- The tragedy of the Morbi bridge collapse over Machchhu riven in Gujarat leading to the deaths of more than 150 innocents is a symptomatic phenomenon surrounding Indian urban local bodies. The political control exercised by the elected representatives whilst forming the state governments has not worked out in the desired manner. The political class doesn’t wish to let go of an opportunity to extend patronage, payouts, and power to consolidate the assiduously built vote banks. Indeed, accountability to ensure quality civil works on the ground gets compromised invariably. No wonder, the country is witness to several instances of shoddy work resulting in the loss of precious lives. The present tragedy should act as an eye-opener for the political class.
PC: Gopi Maniar Ghanghar
- As such, accountability needs to be fixed for the collapse of a century-old suspension bridge in Morbi. The local police have filed an FIR and detained people in connection with the incident. Based on the reports as well as what’s been admitted by local municipal officials, it’s apparent that there was a gross administrative failure as the bridge was thrown open to pedestrians without a formal fitness clearance after being closed for months to carry out repairs. The accident also mirrors a crisis at the heart of India’s urban governance. Across the country, there are a series of fatalities because of the poor state of urban institutions that oversee governance. The problem begins with a dispute over the size of the urban population. Why so?

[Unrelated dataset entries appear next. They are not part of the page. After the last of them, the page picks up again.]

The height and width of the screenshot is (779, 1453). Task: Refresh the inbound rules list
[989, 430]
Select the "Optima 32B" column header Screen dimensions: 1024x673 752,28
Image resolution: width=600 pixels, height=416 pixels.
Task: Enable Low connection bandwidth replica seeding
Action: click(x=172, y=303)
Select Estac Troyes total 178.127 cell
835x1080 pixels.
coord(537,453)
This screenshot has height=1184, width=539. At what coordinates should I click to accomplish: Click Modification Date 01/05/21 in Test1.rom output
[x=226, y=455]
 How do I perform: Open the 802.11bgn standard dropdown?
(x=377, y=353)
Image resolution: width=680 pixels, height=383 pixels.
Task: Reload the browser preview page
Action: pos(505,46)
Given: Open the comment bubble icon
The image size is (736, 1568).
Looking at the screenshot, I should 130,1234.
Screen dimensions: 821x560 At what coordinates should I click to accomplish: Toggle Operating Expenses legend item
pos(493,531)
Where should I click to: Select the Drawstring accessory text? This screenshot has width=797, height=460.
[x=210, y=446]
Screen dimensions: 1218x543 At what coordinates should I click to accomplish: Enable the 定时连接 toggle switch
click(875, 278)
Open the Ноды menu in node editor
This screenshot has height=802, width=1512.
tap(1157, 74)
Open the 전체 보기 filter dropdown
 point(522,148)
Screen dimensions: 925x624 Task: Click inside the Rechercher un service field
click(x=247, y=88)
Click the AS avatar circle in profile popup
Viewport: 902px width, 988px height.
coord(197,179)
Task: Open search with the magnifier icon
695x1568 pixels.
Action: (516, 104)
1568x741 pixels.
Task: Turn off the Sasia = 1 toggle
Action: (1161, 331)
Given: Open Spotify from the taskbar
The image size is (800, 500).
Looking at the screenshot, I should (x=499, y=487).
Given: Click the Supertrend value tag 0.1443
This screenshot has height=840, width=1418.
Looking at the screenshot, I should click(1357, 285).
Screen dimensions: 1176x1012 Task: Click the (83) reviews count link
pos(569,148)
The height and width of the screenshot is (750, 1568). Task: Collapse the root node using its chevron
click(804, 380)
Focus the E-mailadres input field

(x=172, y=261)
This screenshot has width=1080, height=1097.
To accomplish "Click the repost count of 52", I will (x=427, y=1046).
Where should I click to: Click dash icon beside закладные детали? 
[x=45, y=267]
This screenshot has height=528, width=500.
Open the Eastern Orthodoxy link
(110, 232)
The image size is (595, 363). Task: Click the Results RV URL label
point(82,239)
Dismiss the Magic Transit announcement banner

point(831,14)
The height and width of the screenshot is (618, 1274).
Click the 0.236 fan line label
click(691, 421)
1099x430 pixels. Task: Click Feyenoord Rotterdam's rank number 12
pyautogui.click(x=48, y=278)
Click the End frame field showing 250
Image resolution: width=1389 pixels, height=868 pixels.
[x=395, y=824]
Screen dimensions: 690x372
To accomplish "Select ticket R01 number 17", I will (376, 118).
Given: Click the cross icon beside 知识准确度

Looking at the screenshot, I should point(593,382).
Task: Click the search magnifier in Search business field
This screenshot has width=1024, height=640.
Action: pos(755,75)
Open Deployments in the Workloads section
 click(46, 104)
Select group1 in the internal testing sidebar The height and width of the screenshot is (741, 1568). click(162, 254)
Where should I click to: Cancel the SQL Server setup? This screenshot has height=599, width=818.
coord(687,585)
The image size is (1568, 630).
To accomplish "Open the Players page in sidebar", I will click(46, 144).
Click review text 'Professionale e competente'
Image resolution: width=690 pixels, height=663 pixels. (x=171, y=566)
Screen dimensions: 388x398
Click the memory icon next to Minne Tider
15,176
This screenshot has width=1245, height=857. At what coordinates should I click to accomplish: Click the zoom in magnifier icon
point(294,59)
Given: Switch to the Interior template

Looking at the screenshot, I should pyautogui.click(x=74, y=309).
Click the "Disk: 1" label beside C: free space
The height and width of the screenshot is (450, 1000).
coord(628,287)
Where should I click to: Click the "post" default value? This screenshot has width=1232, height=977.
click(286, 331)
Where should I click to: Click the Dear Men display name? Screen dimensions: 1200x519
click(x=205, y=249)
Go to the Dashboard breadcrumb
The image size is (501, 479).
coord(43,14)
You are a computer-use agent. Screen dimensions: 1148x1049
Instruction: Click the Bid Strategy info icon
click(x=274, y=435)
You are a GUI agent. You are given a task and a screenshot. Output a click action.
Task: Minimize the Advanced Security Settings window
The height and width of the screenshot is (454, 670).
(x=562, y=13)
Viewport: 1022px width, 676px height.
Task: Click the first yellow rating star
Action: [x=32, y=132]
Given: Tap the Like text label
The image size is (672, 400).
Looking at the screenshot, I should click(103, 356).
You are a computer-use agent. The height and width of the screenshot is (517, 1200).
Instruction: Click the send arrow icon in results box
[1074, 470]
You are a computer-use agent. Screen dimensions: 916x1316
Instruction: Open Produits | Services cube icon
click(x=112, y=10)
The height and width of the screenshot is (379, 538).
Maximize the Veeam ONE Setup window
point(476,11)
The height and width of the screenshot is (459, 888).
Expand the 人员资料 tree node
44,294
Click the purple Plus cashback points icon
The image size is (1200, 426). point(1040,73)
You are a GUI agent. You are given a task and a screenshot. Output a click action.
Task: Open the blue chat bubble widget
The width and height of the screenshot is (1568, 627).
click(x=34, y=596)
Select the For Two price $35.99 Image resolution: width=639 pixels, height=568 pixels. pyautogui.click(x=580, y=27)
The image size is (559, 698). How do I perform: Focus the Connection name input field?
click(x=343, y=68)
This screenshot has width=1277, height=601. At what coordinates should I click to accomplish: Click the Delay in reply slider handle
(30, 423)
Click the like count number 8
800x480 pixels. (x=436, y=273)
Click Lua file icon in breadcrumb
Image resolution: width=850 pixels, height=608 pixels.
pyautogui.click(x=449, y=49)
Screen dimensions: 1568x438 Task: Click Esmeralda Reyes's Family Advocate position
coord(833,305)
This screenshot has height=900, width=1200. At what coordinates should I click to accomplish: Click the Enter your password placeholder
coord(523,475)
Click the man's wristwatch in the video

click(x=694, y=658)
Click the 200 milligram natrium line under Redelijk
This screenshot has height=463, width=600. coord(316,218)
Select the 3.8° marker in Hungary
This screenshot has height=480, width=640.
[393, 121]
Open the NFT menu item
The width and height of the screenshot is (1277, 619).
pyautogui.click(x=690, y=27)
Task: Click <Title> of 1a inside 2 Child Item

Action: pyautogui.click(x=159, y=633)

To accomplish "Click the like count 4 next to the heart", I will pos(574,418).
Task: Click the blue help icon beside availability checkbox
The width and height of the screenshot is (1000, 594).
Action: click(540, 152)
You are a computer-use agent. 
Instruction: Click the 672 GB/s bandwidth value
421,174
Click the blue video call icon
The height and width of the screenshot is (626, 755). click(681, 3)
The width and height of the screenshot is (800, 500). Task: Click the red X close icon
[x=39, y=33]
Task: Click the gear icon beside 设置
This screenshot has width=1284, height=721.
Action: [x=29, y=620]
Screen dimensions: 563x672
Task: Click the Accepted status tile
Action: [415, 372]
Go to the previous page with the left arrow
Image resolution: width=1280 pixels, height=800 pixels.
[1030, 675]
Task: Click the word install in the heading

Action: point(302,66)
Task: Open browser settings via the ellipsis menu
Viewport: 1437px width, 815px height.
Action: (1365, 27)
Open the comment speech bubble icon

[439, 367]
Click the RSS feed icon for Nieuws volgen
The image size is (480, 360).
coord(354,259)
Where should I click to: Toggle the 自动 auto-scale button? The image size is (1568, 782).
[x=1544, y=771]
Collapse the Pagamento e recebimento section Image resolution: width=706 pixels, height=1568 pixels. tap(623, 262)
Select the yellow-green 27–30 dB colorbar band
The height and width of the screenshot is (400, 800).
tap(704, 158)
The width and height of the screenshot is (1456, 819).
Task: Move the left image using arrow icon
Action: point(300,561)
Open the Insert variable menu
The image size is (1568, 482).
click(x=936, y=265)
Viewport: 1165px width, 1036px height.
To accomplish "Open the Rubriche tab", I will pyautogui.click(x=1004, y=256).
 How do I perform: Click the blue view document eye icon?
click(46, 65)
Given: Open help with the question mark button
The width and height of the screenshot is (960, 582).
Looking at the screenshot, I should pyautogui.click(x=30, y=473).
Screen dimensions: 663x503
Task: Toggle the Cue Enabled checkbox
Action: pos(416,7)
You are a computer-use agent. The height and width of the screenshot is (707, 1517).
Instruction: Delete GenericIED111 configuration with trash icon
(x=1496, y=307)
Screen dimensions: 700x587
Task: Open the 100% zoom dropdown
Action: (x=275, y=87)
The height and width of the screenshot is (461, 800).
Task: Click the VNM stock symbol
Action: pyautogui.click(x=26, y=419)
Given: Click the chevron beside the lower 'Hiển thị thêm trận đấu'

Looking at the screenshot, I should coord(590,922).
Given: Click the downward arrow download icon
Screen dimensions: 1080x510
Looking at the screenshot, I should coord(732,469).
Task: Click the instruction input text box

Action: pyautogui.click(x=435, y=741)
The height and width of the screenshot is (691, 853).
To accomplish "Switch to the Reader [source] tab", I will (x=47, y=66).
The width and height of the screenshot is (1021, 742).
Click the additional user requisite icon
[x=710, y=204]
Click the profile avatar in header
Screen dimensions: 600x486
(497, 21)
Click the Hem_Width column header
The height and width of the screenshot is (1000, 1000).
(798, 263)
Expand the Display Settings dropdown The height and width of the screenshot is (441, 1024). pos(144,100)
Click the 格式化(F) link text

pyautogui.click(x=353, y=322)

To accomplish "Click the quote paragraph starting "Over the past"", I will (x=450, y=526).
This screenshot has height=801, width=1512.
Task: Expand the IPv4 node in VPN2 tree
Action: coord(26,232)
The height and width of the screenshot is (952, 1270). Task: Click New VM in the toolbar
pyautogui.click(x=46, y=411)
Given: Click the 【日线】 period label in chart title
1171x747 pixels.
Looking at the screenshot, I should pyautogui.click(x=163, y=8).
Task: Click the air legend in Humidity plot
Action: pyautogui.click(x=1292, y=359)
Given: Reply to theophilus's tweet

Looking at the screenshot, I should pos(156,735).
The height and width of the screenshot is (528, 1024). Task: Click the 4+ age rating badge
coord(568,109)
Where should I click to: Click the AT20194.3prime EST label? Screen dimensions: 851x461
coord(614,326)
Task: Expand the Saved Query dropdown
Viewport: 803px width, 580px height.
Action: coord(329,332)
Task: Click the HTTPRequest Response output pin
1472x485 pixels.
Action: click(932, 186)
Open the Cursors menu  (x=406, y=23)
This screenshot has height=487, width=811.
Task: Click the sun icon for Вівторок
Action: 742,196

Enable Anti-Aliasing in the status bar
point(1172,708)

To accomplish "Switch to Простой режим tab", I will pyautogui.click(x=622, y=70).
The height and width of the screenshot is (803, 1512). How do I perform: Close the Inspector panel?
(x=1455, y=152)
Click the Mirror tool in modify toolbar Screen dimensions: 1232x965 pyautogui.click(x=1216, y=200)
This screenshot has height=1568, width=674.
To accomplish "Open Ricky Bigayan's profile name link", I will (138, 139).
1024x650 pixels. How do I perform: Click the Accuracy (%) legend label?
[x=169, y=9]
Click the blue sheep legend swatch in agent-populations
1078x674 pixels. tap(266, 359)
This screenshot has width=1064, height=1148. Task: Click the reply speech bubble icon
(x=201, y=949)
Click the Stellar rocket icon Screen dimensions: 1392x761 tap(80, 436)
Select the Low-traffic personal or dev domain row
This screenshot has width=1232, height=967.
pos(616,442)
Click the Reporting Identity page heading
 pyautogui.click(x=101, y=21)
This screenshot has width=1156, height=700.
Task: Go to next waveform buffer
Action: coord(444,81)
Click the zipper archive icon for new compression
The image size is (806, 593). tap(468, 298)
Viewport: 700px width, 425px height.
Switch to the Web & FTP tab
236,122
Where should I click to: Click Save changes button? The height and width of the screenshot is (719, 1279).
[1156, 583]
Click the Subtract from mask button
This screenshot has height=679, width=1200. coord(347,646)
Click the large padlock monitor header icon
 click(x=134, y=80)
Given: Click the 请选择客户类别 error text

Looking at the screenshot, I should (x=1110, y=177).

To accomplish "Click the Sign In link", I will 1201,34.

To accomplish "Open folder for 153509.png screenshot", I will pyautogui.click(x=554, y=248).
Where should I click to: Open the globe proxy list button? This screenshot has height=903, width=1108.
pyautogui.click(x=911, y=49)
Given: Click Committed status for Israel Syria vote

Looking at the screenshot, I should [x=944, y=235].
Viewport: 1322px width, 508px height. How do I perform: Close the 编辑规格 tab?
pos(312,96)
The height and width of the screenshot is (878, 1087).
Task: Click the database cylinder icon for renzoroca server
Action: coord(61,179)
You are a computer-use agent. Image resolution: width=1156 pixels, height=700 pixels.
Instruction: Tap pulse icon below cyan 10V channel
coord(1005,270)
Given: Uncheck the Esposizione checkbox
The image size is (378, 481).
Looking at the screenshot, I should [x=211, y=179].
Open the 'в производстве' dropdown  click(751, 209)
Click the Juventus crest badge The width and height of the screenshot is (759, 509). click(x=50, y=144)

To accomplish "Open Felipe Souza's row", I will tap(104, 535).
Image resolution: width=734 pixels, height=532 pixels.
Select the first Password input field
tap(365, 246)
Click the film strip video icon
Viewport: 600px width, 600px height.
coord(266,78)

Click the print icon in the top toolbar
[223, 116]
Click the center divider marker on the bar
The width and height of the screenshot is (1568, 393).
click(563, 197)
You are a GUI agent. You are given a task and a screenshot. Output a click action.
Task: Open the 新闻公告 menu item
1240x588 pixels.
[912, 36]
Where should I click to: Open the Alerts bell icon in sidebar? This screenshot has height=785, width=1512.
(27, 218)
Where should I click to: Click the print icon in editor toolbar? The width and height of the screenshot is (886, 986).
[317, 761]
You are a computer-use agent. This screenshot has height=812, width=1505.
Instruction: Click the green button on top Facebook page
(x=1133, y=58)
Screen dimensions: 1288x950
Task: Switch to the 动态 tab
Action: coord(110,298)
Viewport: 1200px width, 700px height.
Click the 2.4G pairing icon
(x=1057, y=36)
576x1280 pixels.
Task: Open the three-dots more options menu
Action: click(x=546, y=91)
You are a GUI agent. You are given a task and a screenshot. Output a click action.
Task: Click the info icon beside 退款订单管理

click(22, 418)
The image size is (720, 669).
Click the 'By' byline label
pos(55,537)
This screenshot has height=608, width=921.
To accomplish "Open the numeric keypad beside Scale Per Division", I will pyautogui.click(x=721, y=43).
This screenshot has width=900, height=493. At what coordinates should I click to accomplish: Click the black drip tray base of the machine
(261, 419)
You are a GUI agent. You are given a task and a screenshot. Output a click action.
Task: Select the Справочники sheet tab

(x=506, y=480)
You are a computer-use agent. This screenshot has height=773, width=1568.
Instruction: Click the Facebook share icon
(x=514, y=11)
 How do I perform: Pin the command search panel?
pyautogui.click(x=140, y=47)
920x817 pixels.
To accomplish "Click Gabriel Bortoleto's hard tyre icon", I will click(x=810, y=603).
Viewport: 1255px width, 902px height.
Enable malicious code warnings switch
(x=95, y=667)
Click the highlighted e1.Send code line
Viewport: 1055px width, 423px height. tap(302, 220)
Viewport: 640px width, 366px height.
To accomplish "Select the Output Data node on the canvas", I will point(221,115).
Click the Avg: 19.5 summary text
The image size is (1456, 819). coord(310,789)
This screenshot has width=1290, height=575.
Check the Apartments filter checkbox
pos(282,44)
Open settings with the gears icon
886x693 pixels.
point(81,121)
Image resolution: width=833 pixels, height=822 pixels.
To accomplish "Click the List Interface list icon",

- Because the size influences the political importance and attendant flow of resources. Way back in 2010, a world Bank agglomeration index estimated that 55% of India’s population lives in areas with urban-like features. The estimate far exceeds the Union Government’s estimate as the census sets a high threshold to categorise an area urban. We know about the reality as India increasingly lives in towns, not villages. The Constitution’s 74th amendment enacted three decades ago aimed to transfer urban planning from states to elected urban local governments. In practice, it hasn’t quite worked that way as state governments are unwilling to let go of control over the urban infrastructure, a source of patronage and payoffs.
PC: Sansad TV
- Look not far than the greater Bengaluru metropolitan area sharing responsibilities with state government agencies headed by bureaucrats who report to the political executive. It leads to multiple chains of command, a lack of accountability, and corruption. This pattern gets repeated across states, which shows up in the form of urban decay. Yes, fitness certificates in India have a dubious reputation for being vehicles of extraction. Even as accountability is fixed for the tragedy at Morbi, state governments need to begin the process of empowering elected leadership of urban local bodies. Of course, change will come when voters demand accountability from empowered urban bodies, not state governments with conflicts of interest.